(Ottawa) Neuf des 38 ministres de Justin Trudeau en seront à une première expérience dans un rôle de ministre. Et c’est déjà trop pour le chef conservateur Erin O’Toole. Les autres partis d’opposition donnent une chance aux coureurs en attendant de voir des résultats.

Lina Dib et Catherine Lévesque La Presse Canadienne

« Le premier ministre a nommé un groupe de personnes très inexpérimentées et motivées par l’idéologie, qui posent un risque bien réel pour notre prospérité économique et l’unité nationale », a écrit M. O’Toole dans un communiqué publié mardi, en début d’après-midi, alors que se poursuivait, à Rideau Hall, la cérémonie d’assermentation du conseil des ministres.

« Il est clair, d’après les nominations d’aujourd’hui, que le gouvernement Trudeau n’est pas prêt à relever les défis économiques du Canada », de l’avis du chef de l’opposition officielle qui a cité le taux d’inflation, la hausse du prix de l’essence et de la facture d’épicerie.

Le premier ministre Trudeau a maintenu sa ministre des Finances, Chrystia Freeland, dans ses fonctions. Il a fait de même pour sept autres ministres qui ne changent pas de portefeuille. M. Trudeau a confié de nouvelles responsabilités à 21 autres élus qui étaient déjà ministres avant l’élection de septembre.

« Les changements apportés aujourd’hui au cabinet montrent que le premier ministre continue à récompenser des ministres qui ne cessent de faire preuve d’incompétence et d’un manque de responsabilité », a pesté M. O’Toole.

Le chef néo-démocrate Jagmeet Singh a lui aussi déploré la décision de M. Trudeau de garder certains ministres critiqués au cours du dernier mandat. L’ancien ministre de la Défense nationale, Harjit Sajjan, va au Développement international, alors que Carolyn Bennett, anciennement ministre des Relations Couronne-Autochtones, devient ministre de la Santé mentale et des Dépendances.

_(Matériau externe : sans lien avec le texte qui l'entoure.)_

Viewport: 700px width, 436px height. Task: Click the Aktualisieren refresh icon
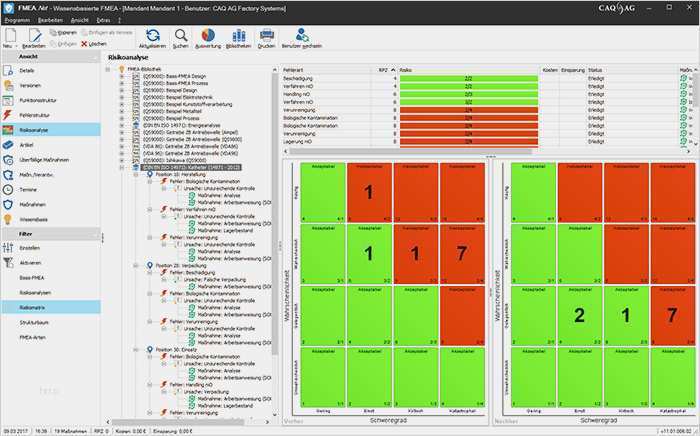(x=152, y=36)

« La décision de garder ces gens dans le cabinet, malgré leurs (échecs) dans des dossiers importants, montre que le premier ministre Justin Trudeau est d’accord avec leur approche », a fait valoir M. Singh, qui reproche au gouvernement d’avoir ignoré les inconduites sexuelles dans l’armée ainsi que les injustices qui frappent les communautés autochtones.

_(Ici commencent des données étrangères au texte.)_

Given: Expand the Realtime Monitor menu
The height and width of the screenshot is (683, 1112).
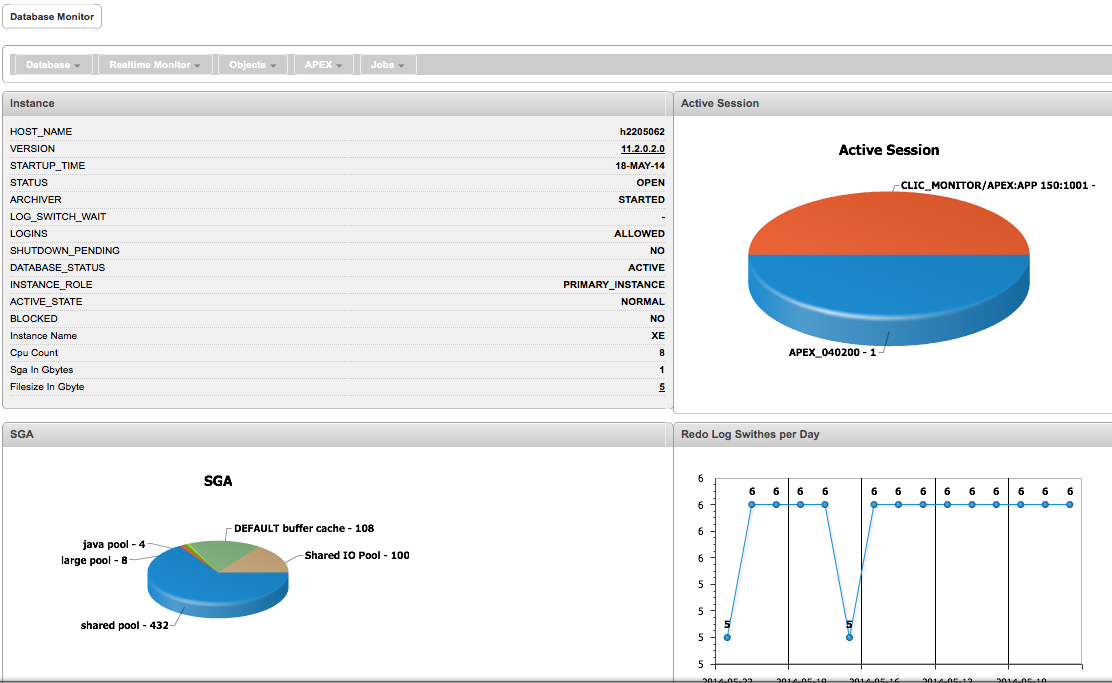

Il n’a pas voulu commenter la présence d’un ministre ou d’un autre. Le chef néo-démocrate dit qu’il jugera les actions concrètes. L’un des premiers tests du gouvernement, dit-il, sera de ne pas porter en appel une cause qui a donné raison aux enfants autochtones contre le gouvernement fédéral.

Avec 10 ministres québécois, dont plusieurs dans des postes clés, en plus du premier ministre, force est de constater que le Québec pèse lourd autour de la table du cabinet. Le Bloc québécois, lui, espère que ça va se refléter dans les actions du gouvernement.

« M. Trudeau et ses 38 ministres ont maintenant un devoir de résultats. Après plus d’un mois à attendre ces nominations, le gouvernement devra agir rapidement sur plusieurs points, notamment en Environnement, au Patrimoine et en Santé », a soutenu Alain Therrien, leader parlementaire du Bloc québécois, par voie de communiqué.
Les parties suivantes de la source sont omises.